When we have decided that reasonable settlement is not possible without a lawsuit, we will file suit.  Besides the obvious cost and uncertainty involved in litigation, both sides in a lawsuit become subject to the power of the court. A case schedule is usually imposed.  Documents must be produced, often in large quantities containing financial and other materials that may not otherwise have been disclosed.  Protective orders may be needed to limit disclosure of proprietary materials.  The parties in the lawsuit, and other people with knowledge, must answer questions under oath in interrogatories or in depositions, or both.

Frequently, as in the case of a claim for lost profits from harm to a business, expert witnesses such as an economist or accountant may need to be employed to provide their opinion as to the dollar value of a loss. 

Because of the expense involved, a careful eye must be kept on whether the likely recovery in the suit justifies extensive depositions and expert witness testimony.  A close, open and comfortable working relationship is needed between the attorney and client to make the best decisions on these mixed questions of success in a lawsuit and financing the lawsuit.

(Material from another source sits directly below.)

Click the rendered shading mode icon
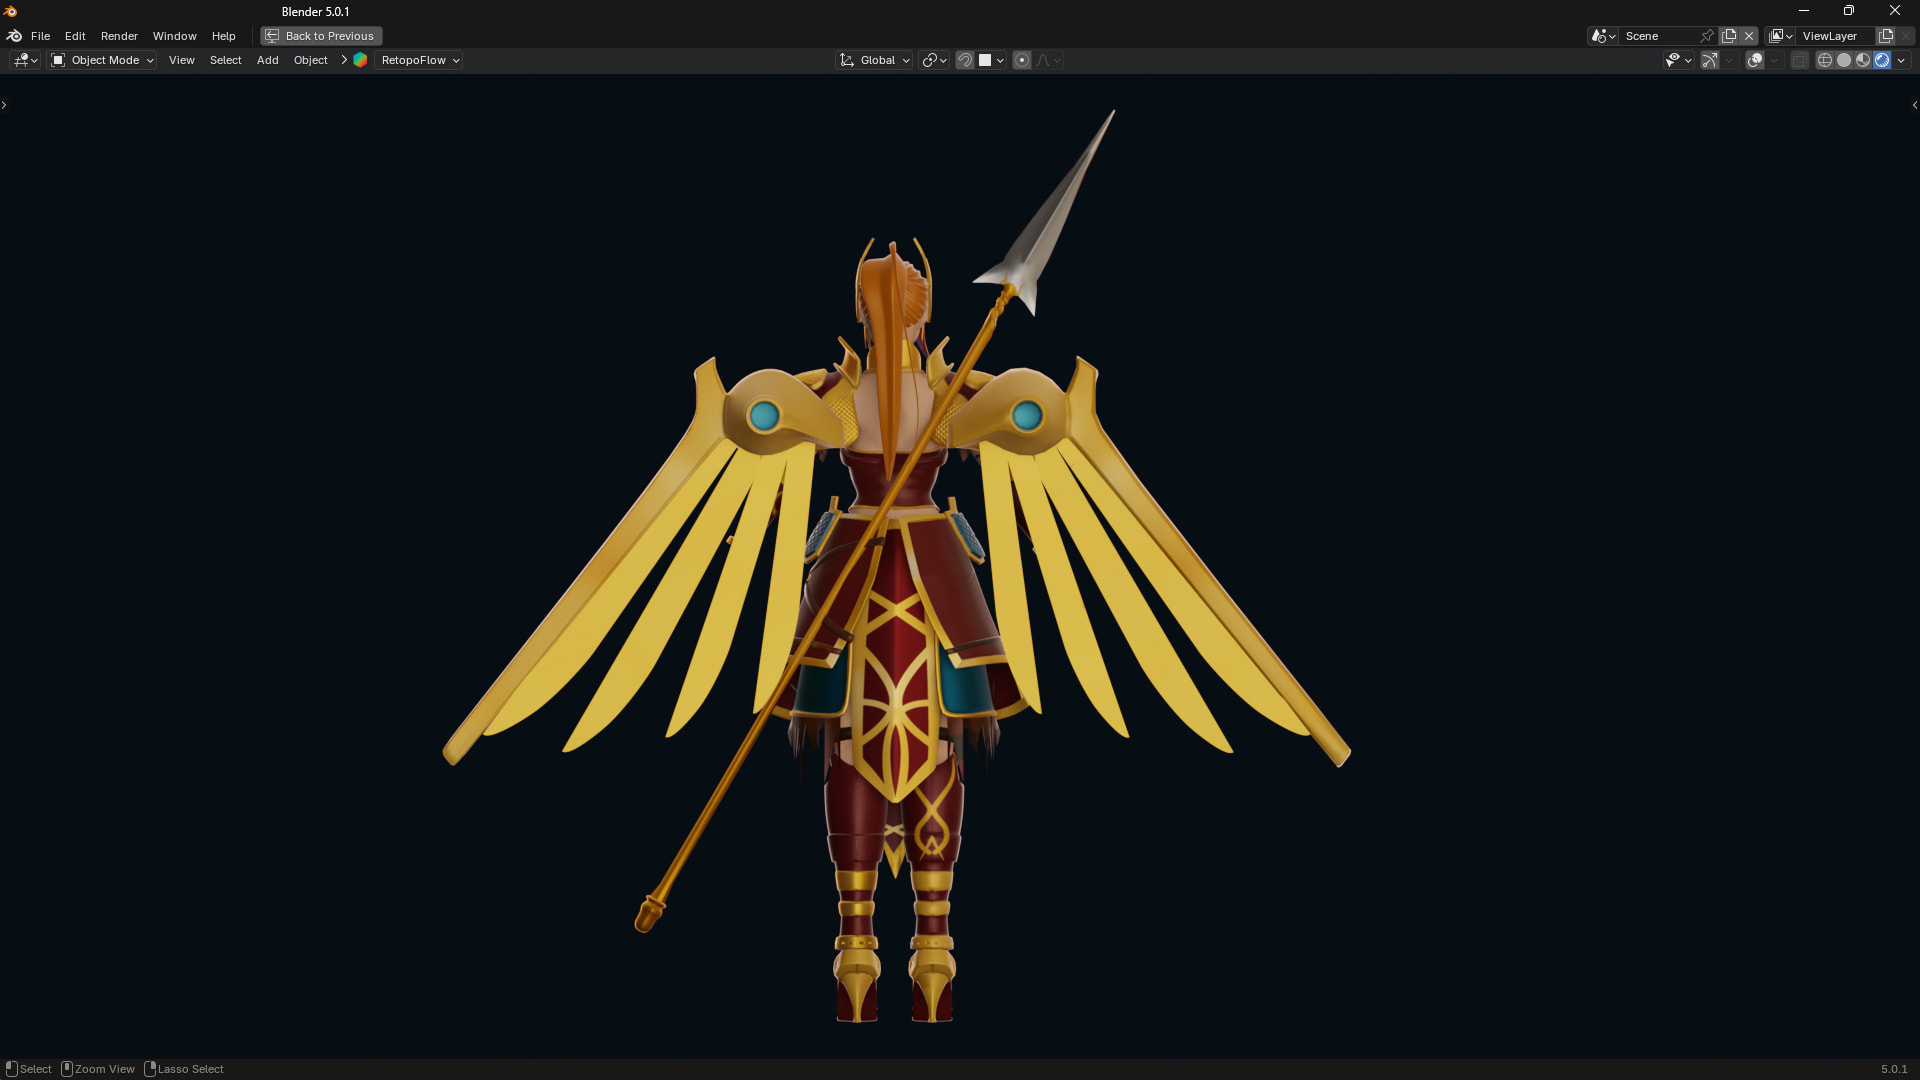Screen dimensions: 1920x1080 click(x=1882, y=60)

Careful preparation and cooperation between attorney and client are necessary to ensure that accurate answers are given to questions in interrogatories and in depositions. After I have counseled with my clients on the importance of honesty in the litigation process, I feel that it is rare for a client to take the litigation and other risks of being dishonest; that part has not been a problem.  What I do worry about for clients in litigation is that their credibility be maintained against accidental or less than careful answers to questions and testimony.

Most business law cases are settled before trial, as with most cases, generally.  But cases are settled by good preparation for trial.  Most commercial cases are tried to a judge, rather than to a jury.  They are often thought to be too boring or too complicated for juries. I believe even complex commercial cases can be tried to jurors, if justified by the added expense trial by jury requires.